## Aim
Which lines of the listing below contain the string "icon", matching case exactly? Pull out each such line in full.

## Excerpted data
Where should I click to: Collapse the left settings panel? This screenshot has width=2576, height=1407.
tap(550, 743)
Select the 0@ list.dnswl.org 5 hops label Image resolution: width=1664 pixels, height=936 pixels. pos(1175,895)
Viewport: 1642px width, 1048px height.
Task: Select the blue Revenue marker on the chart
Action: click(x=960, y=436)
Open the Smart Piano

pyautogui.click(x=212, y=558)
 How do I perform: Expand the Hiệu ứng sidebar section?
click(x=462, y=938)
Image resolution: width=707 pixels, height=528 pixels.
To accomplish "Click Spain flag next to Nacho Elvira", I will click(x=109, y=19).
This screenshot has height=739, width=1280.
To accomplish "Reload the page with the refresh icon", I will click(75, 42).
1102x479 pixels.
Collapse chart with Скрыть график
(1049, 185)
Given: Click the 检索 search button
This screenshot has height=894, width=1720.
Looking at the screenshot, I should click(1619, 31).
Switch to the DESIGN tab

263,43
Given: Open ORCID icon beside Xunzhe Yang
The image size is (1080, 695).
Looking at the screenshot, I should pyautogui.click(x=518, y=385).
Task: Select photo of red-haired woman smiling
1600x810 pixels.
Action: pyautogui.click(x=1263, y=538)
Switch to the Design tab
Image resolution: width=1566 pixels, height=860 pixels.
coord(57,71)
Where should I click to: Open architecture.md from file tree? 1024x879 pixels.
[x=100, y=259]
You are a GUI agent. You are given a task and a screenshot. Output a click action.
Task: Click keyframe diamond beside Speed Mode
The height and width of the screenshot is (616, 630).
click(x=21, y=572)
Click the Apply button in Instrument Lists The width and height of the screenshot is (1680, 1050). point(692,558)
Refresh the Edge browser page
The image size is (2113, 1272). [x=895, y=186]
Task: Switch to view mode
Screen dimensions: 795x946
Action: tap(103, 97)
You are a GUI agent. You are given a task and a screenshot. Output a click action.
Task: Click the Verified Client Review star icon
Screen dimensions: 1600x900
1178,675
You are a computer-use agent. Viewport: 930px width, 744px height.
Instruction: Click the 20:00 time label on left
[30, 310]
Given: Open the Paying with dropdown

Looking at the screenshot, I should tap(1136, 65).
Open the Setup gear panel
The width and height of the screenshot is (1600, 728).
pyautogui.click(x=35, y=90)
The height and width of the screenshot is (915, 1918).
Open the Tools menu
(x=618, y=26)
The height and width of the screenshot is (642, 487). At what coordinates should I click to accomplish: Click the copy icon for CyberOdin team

## Response to the exercise
To accomplish "Reload the page with the refresh icon", I will click(75, 42).
Given: Open ORCID icon beside Xunzhe Yang
Task: Click the Verified Client Review star icon
The height and width of the screenshot is (642, 487). At what coordinates should I click to accomplish: Click the copy icon for CyberOdin team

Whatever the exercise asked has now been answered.